Ian Postlethwaite, CEO of NetScientific, said:
"We are delighted to see this additional data which further
validates the potential of this new treatment for patients
suffering with high-risk HPV. 2020 will be an important year for
PDS as PDS0101 enters three Phase 2 clinical studies to evaluate
PDS0101 as a monotherapy in CIN2/3; to evaluate PDS0101 in
combination with KEYTRUDA(R) in collaboration with Merck and Co for
the treatment of HPV16-positive head and neck cancer; and to
evaluate PDS0101 in combination with two other novel clinically
tested immunotherapies in advanced HPV-associated cancers to be
conducted by the National Cancer Institute (NCI). We believe that
the continued strong progress of the PDS immunotherapy portfolio
and NetScientific's shareholding within demonstrates the potential
of increasing value for our shareholders as we seek to realise full
value of our investments in the coming months."
# # #
Below is the full announcement made today by PDS
Biotechnology:
PDS Biotechnology Reports Clinical Data for Its Novel
Immunotherapy PDS0101 in Follow up to Phase 1 Human Trial
60% of evaluable patients demonstrated a clinical response
Clinical activity observed at all dose levels
Data support previously reported in-vivo induction of active
HPV-specific (granzyme B-inducing) CD8+ (killer) T-Cells in
patients
Plan to initiate three Phase 2 studies for PDS0101 starting in
1Q 2020
Berkeley Heights, NJ, September 18, 2019 - PDS Biotechnology
Corporation (Nasdaq: PDSB), a clinical-stage immuno-oncology
company pioneering the development of novel immunotherapies, today
announced that it has reviewed limited available patient clinical
outcome data from its previously reported Phase 1 study. In the
study, 60% of evaluable patients had a clinical response (as
defined below). The primary focus of the study was safety and
evaluation of immune biomarkers resulting from administration of
Versamune(R)-based PDS0101 in patients with cervical
intraepithelial neoplasia (CIN) infected with multiple high-risk,
cancer-causing types of human papillomavirus (HPV). These
newly-available clinical data are the result of a post-hoc follow
up which was not part of the protocol design. The novel
Versamune(R) mechanisms of action and the resulting unique
regression of advanced preclinical tumors were recently published
(Journal of Immunology, Vol. 202, Issue 1215 June 2019).
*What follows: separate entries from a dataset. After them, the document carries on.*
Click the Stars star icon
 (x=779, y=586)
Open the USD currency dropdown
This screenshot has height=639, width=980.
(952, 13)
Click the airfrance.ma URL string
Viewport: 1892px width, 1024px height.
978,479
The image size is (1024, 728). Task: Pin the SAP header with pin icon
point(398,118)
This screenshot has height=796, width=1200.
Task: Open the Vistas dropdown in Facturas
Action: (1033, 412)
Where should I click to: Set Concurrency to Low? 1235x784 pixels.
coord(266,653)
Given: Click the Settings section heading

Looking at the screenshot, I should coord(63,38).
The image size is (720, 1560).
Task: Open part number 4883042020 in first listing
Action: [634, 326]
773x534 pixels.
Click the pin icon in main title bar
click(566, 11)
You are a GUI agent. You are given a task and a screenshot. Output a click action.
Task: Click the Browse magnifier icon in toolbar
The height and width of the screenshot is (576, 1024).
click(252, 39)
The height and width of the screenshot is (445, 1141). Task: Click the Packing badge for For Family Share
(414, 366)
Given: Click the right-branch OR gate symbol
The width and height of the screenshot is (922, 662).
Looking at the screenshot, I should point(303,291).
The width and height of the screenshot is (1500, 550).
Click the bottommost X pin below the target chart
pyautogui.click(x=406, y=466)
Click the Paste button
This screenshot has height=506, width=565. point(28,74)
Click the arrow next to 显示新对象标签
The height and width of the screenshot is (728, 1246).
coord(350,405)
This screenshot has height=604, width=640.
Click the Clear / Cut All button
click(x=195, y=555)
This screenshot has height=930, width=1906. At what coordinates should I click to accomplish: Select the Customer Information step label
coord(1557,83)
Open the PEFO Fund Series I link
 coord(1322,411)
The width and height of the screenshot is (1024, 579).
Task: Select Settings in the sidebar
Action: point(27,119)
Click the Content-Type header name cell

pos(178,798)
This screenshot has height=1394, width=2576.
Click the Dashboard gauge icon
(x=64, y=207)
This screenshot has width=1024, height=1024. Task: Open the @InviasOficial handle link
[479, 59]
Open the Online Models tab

The Phase 1 clinical trial was an open-label, dose-escalating
study that included 12 patients; 3 receiving a 1mg dose, 3
receiving a 3 mg dose, and 6 receiving a 10mg dose. All 12 patients
completed three doses of PDS0101. As previously reported, no
dose-limiting toxicities or long-term safety concerns were
observed.
PDS0101 was immunologically active at all three doses and
resulted in a strong increase (5 to 73-fold) in circulating HPV
disease-attacking T-cells in 10/12 subjects, quantified by either
INF-<GAMMA> or granzyme-b ELISPOT studies of blood drawn
approximately 14 days after subcutaneous injection. The potentially
unique ability of PDS0101 to safely generate high levels of
circulating, granzyme-b inducing (cytolytically active) CD8+
(killer) T-cells prompted a retrospective evaluation of clinical
outcomes.
PDS received limited follow-up clinical data from eleven out of
the twelve patients and was able to review the source data reported
for all but two of these patients (both in the 10mg dose group and
whose data were reported by correspondence from the investigator).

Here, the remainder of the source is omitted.